Technique de prélèvement et de préservation
Les poumons sont traités par une perfusion froide pendant 10’, prélevés et perfusés en normothermie à 37° pendant 4 heures durant lesquelles on évalue leurs fonctions de base et on en juge l’amélioration éventuelle. Puis les poumons sont à nouveau refroidis juste avant d’être greffés.
Une assistance par ECMO est au besoin installée (en particulier en cas d’HT pulmonaire). Le temps moyen de perfusion en normothermie est de 303’ (DS 105, écarts 188-622).
Aucun poumon n’a été perdu. Deux des 12 patients ont eu une ventilation prolongée (5 et 19 jours) et, au-delà de 30 jours, il n’y avait plus aucune ECMO ni ventilation prolongée. Aucune retransplantation n’a été nécessaire.
Devenir des patients
Avec un recul qui va de 414 à 529 jours, 11 sur 12 sont en vie à leur domicile. Un patient est décédé à 140 jours d’une cardiomyopathie. Un an après la greffe, les VEMS et les capacités vitales forcées mesurés allaient respectivement de 56 à 123 % et de 45 à 106 % des valeurs attendues.

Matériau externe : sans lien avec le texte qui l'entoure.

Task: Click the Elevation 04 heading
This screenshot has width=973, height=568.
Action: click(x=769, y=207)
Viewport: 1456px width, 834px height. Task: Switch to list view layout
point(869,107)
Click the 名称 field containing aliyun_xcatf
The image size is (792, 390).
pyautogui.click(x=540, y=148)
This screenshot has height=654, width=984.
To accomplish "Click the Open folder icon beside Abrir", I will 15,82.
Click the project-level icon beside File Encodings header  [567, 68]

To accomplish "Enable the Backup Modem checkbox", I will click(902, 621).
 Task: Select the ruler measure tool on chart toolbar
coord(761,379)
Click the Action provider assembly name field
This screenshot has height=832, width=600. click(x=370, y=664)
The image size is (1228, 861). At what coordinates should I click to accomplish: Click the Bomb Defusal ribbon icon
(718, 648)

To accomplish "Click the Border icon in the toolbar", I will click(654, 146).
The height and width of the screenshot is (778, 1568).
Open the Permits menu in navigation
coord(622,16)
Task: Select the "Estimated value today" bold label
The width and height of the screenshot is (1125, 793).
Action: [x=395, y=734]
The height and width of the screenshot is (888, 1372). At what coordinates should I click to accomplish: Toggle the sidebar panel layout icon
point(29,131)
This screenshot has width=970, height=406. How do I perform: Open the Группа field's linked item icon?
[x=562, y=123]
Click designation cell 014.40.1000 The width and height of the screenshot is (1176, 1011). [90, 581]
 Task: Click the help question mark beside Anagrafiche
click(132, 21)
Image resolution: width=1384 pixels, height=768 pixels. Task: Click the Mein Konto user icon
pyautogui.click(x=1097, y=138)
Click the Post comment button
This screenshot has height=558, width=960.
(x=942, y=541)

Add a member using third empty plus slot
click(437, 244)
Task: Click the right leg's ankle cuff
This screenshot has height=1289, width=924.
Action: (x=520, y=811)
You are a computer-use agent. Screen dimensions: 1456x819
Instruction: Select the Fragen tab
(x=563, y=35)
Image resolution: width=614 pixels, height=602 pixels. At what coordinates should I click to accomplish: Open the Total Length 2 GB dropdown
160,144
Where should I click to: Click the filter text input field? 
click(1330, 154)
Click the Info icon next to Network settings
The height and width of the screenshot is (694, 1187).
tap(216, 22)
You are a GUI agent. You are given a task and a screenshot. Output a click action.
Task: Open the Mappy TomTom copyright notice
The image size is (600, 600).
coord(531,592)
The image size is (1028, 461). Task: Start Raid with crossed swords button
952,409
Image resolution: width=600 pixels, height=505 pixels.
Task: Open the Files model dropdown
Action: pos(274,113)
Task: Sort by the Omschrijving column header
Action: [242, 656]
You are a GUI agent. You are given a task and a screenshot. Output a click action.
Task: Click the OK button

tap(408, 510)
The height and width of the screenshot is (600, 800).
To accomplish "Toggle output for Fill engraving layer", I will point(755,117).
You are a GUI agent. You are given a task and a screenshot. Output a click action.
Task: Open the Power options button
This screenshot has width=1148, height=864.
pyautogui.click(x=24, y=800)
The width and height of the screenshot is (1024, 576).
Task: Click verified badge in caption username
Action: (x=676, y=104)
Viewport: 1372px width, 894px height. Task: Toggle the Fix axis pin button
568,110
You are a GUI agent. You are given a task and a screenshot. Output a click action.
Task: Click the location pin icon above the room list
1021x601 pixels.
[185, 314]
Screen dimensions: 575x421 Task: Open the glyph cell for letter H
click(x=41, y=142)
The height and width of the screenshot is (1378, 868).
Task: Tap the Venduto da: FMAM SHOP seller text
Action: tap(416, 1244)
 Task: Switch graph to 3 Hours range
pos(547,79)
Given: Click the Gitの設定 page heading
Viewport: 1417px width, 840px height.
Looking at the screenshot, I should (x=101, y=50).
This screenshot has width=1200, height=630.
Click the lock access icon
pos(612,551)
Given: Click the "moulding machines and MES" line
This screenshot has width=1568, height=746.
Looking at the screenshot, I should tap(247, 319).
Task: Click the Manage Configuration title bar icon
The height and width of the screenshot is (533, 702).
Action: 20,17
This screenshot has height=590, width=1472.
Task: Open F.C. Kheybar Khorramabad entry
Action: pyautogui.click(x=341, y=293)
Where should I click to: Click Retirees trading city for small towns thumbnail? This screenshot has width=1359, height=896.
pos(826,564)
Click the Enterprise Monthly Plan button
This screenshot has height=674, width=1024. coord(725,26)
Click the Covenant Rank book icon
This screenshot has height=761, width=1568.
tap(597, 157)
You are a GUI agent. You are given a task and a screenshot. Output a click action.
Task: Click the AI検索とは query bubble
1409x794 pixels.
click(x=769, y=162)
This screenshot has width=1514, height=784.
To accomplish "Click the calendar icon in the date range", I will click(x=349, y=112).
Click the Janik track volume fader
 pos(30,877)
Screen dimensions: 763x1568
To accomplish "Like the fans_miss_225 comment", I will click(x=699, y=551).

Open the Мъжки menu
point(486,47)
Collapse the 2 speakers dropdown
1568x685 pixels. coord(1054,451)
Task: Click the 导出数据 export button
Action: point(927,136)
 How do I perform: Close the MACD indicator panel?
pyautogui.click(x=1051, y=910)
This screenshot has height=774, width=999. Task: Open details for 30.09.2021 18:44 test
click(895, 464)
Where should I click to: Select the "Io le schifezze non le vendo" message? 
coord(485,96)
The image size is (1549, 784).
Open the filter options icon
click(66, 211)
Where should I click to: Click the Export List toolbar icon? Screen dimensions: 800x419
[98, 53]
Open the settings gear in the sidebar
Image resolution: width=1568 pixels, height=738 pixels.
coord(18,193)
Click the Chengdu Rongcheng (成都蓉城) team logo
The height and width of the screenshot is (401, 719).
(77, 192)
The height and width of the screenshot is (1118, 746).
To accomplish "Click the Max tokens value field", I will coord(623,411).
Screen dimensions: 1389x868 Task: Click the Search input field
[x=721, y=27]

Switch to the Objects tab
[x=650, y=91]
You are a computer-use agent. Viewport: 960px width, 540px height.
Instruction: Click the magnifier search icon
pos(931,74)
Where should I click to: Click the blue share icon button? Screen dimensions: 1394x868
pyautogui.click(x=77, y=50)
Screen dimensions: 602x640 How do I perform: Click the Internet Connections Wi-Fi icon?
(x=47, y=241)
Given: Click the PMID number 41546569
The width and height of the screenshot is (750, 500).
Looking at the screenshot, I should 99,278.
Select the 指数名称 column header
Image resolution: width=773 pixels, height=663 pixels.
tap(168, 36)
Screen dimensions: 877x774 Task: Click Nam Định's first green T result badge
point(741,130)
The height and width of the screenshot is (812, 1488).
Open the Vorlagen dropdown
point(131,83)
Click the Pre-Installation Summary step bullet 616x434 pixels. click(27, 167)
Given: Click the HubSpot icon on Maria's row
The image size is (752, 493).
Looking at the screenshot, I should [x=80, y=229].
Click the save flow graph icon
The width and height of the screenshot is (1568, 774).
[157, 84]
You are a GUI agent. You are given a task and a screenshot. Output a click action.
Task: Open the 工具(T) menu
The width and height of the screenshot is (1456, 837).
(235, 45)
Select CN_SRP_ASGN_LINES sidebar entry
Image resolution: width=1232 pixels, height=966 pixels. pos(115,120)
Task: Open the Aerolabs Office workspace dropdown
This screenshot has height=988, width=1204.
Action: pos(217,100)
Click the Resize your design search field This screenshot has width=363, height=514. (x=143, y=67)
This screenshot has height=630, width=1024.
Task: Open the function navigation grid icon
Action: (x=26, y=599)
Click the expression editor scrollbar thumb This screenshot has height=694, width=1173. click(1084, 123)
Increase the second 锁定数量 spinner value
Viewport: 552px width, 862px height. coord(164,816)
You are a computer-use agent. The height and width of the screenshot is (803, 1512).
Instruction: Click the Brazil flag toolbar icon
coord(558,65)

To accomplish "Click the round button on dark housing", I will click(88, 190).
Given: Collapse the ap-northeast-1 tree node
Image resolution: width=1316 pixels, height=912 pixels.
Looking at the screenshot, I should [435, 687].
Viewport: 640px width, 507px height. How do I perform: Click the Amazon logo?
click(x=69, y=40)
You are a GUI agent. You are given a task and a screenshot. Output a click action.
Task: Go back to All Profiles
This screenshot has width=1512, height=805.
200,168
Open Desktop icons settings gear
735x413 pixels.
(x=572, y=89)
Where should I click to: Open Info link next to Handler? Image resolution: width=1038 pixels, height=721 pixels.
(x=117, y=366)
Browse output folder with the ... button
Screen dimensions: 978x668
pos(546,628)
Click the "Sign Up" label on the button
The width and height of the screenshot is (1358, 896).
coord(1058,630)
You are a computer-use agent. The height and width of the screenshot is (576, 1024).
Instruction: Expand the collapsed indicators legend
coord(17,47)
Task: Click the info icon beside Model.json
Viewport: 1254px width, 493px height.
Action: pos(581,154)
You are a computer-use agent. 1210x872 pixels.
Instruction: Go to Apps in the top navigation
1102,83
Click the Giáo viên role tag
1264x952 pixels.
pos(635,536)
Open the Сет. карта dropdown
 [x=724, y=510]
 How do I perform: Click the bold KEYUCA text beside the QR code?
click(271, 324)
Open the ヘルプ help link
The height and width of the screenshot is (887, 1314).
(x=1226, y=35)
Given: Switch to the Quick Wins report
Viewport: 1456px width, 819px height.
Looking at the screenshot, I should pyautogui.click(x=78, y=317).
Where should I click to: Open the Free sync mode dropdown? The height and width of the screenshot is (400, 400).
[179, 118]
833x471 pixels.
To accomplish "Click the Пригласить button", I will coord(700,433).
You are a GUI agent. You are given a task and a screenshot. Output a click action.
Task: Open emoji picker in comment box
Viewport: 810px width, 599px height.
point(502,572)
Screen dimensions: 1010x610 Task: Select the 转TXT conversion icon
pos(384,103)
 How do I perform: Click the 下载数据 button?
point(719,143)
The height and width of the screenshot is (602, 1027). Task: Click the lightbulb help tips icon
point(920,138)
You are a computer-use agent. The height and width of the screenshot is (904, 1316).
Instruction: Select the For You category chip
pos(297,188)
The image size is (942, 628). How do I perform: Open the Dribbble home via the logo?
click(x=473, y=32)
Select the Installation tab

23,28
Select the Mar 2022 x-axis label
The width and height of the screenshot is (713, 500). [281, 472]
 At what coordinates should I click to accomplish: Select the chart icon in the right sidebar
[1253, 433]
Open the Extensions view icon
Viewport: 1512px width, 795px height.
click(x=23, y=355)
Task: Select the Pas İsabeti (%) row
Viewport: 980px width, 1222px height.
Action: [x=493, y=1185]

Les auteurs sont très satisfaits des performances du dispositif mobile qu’ils ont expérimenté.
Ils confirment que des poumons à risques (ici, il y en avait 1 sur deux) peuvent être correctement évalués, reconditionnés et transplantés sans gros risques comme cela avait été fait dans une étude très importante réalisée quelques mois plus tôt (2). Elle comparait une série de 20 poumons à risques vs 116 greffons normaux (groupe contrôle). Les premiers résultats sont étonnants puisqu’il n’y a que 15 % de défaillances précoces avec les poumons perfusés en normothermie vs 30 % dans le groupe contrôle. La différence n’est pas significative (p=0,11).
Un éditorial associé reconnaît aux dispositifs de monitoring normothermique en ex-vivo le caractère d’une avancée majeure.